Een volledig ontwikkelde ethiek voor de bevrijding
van het leven zou inhouden dat elk van deze niveaus
in detail zouden moeten worden behandeld. Gelukkig heeft
men zich gedurende de periode dat de Wereldraad van
Kerken bestaat beziggehouden met de onderwerpen vrede
en gerechtigheid en een levendige discussie hierover
gaat nog steeds door. Om deze reden bestaat punt 1 slechts
uit een korte verklaring die verwijst naar deze meer
omvangrijke discussie. Punt 2 is een iets langere verklaring,
gebaseerd op vroegere discussies over een zichzelf handhavende
samenleving. Punt 3 behandelt heel in het kort het speciale
belang van drastische maatregelen die het uitroeien
van soorten door menselijk ingrijpen tegengaan.
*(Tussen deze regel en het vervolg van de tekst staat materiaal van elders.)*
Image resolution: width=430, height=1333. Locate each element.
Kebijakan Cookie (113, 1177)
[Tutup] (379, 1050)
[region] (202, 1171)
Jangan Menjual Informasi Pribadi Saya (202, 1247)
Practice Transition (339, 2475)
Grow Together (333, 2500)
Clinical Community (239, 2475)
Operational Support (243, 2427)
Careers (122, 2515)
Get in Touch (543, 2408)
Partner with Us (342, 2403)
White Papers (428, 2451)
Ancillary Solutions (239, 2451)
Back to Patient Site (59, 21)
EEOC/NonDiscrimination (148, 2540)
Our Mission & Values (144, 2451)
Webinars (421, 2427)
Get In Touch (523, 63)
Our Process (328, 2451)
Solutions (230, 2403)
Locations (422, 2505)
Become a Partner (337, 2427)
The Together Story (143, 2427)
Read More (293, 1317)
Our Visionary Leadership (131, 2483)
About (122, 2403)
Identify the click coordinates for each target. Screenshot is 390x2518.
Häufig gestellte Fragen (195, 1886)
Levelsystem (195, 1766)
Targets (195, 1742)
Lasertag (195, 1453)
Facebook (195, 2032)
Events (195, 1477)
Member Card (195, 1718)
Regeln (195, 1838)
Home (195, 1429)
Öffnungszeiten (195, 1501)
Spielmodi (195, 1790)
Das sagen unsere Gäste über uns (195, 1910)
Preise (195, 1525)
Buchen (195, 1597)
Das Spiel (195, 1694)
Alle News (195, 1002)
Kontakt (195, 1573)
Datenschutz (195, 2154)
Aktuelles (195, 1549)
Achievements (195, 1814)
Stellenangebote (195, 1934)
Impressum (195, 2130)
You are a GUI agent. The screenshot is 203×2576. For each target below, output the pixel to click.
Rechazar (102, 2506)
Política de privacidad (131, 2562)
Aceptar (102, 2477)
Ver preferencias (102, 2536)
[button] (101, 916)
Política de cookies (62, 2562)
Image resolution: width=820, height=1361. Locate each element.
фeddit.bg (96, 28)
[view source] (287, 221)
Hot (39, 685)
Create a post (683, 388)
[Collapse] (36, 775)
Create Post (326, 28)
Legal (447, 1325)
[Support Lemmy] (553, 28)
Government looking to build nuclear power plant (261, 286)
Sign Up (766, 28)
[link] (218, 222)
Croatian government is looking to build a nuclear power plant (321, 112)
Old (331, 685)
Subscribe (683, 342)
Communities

Deze drie punten staan in relatie tot elkaar. Wanneer men
zich op een van deze drie gespreksniveaus beweegt, komen
de andere niveaus ook aan de orde. Hoewel de bezinning
op vrede en gerechtigheid begint met menselijke relaties,
zijn de verhoudingen met andere schepselen daar onafscheidelijk
mee verbonden. De gezondheid van het ecosysteem is van
wezenlijk belang voor dieren en mensen beide en geweld
tegen het ecosysteem houdt onderdrukking in van mensen
en uitroeiing van soorten. Het behoud van soorten is
noodzakelijk voor de dieren zelf maar evenzeer voor
menselijke doeleinden.
Punt 4 is van een geheel andere orde. Het stelt niet het nut van een juiste behandeling van dieren voor de mens ter discussie. Nee, het houdt juist in dat, zelfs
wanneer respect voor dieren niet direct nut of winst
voor de mens oplevert, Christenen die eerbied toch dienen
op te brengen. Wellicht verklaart dit gedeeltelijk het
stilzwijgend voorbijgaan aan dit onderwerp door de Wereldraad
van Kerken en door de meeste van haar lidkerken tot
op dit moment. Om dit verwaarloosde onderwerp extra
onder de aandacht te brengen wordt dit punt uitvoeriger
behandeld dan de andere.
Het verwerpt het antropocentrisch
denken door de integriteit van de schepping met grote
kracht te benadrukken. De thema's die dit vierde niveau
met de andere verbinden zijn de volgende twee: ten eerste,
dat de integriteit van de schepping vereist dat mensen
het heerschappij voeren over en uitbuiten van elkaar
en van de rest van de schepping opgeven als levensstijl
en, ten tweede, dat respect voor de integriteit van
de schepping een beroep op ons doet ons medeleven en
medegevoel dat wij hebben t.o.v. onze medemensen verder
uit te breiden, opdat wij ook in vrede en gerechtigheid
leven met de niet-menselijke schepselen, de dieren en
de planten.
De ethiek voor de bevrijding van het leven doet een
appel op Christenen om in actie te komen. In
het bijzonder de manier waarop dieren worden behandeld
is niet 'andermans zorg', maar het is een zaak van onze verantwoordelijkheid, zowel individueel als collectief.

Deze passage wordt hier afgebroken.